As for motivating ourselves to do good in a sometimes hopeless world there's another Stoic quote I like. Keep in mind, the author was writing for himself and not for a wider audience and was trying to impress on himself the idea of doing his duty to help others. Though the subject is "doing good instead of lazing around in comfort" I think it can also apply to doing good instead of giving in to helplessness.
That might be a bit harsh at the end there but I like the message of following your nature and doing your duty, and if you believe your duty and nature is to make the world a little better then you have all the reason you need to not give in to existential despair and to do your part.
I don't really have anything to add, but I just want to say thank you for writing all that out. I'll be coming back to your comment whenever I start to become disillusioned with the world around me.
That was insightful and helpful, thank you.
It seems that basically, you can't individually do much but if you do the best that you can, then that's enough.
( sigh )
I keep coming back here, to expound, and it's just too mentally draining for me to unpack this subject now.
Really nutshell follow-up ... human nature is a problem. Our rapidly growing technological capabilities are clashing with our individual low-tech biological primate instincts.
We're definitely not designed to deal with change at the rate that is currently happening. Barring "surprise events" like war and plagues, people's lives usually didn't change a whole lot from generation to generation for the bulk of human history. If you were a farmer in ancient Egypt 4000 years ago, there was little reason to expect that your great-great grandchildren's lives would be any different than yours or your great-great grandparent's. It's not at all like that anymore, and it is frankly both scary and exhausting to even try and stay comfortably behind.
There certainly is a lot to worry about. Two issues that always concern me are the national debt and nuclear proliferation.
With the debt, in the US it's something like 21 trillion dollars. It seems to me that there will either come a time in the future where the government takes in 21 trillion more than it spends on citizens, or we'll default. The first choice sounds implausible and the second bad.

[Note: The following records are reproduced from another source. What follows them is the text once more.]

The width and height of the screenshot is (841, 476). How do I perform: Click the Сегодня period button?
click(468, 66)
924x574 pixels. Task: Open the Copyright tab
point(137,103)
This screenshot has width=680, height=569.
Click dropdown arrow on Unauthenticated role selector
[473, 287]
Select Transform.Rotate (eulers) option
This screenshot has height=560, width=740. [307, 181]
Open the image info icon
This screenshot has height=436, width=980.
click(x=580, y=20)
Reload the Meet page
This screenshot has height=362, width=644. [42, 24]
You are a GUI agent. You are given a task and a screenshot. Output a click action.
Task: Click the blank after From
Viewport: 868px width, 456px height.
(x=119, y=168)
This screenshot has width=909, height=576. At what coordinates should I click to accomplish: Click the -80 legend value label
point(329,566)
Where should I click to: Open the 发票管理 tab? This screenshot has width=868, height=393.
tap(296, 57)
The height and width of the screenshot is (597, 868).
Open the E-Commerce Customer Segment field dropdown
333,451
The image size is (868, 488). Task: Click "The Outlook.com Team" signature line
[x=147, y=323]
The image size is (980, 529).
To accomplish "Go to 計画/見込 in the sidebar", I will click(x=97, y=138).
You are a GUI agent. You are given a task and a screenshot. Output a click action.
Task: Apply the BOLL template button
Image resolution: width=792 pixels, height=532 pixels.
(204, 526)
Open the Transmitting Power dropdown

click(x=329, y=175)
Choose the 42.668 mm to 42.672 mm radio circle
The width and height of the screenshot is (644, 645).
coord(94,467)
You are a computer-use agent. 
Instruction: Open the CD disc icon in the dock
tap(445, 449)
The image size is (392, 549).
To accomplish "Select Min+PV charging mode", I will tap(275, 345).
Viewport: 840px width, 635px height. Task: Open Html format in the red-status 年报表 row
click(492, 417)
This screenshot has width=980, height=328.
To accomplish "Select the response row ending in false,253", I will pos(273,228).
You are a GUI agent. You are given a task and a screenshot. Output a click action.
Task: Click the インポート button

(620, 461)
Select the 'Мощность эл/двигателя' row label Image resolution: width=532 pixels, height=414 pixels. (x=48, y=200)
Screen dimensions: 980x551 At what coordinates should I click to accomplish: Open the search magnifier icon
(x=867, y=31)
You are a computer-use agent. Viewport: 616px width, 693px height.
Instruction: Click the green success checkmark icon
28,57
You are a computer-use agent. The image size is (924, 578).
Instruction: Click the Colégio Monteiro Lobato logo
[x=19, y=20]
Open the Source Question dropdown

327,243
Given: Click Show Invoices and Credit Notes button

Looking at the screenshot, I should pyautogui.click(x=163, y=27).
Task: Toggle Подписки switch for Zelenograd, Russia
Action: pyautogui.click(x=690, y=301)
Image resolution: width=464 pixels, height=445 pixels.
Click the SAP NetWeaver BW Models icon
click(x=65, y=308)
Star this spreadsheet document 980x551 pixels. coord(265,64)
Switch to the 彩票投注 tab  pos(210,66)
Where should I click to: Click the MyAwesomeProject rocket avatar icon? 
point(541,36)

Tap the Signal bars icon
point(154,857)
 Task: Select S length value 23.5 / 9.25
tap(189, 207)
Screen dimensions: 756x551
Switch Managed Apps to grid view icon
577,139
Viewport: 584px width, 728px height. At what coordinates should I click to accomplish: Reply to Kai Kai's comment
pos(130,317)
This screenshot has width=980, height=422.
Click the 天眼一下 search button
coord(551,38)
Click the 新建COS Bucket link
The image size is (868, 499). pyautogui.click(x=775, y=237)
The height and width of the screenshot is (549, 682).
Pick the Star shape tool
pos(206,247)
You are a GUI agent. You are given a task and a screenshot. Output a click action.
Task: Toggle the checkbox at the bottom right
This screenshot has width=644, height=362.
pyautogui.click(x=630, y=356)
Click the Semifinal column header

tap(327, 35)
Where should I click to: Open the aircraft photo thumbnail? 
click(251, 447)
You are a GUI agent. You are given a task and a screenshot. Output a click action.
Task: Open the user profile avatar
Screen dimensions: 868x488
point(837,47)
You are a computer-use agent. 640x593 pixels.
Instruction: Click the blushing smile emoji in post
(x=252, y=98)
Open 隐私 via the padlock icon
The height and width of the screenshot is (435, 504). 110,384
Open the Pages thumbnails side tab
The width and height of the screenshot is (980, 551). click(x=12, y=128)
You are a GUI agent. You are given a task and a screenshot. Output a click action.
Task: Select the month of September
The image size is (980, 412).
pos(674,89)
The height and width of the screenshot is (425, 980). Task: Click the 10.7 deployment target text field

Regarding nuclear proliferation, I think back to the various close calls between the US and the USSR. What are the odds of going through the cold war without setting off a nuclear exchange? Now we have to run that experiment again with India and Pakistan, Iran and Israel, North Korea and whoever, and who knows how many more countries will go nuclear?
Second one is basically impossible. Especially considering most of our debt is owed to ourselves, roughly ~75%. If anything we print money, which would cause inflation. But still, our debt to GDP ratio is still not terrible. Most likely it will just take a decent amount of time running at a surplus.
I wouldn't worry too much about debt. Plenty other fish to fry.
Printing money to escape debt would fall into the category of taking more in taxes than we spend on our own population. Printing money incurs inflation, and inflation reduces the value of dollars that people currently have. If we settle debts by creating currency, that's the same as paying back our debts by taking value from people with money, and using it to pay the debt.
It's also not great that the debt is owed to our own citizens. If it weren't, if, for example, some foreign power owned all of our debt we could discharge it without hurting our citizens by defaulting, or consolidating the debt, or negotiating some cheaper deal, or just handing the foreigners a platinum coin while pointing at our huge military. As is, when we fail to pay the debt it will largely be American citizens who experience the loss, as the bonds they were certain were safe become less so.
Yeah, but printing money is also very unlikely. But inflating the dollar also only affects people's savings - in that way its almost redistributive in that those without savings aren't hurt as much once wages rise to match inflation. But again that is very unlikely, and I don't endorse inflation as a redistributive method.
Will expound later.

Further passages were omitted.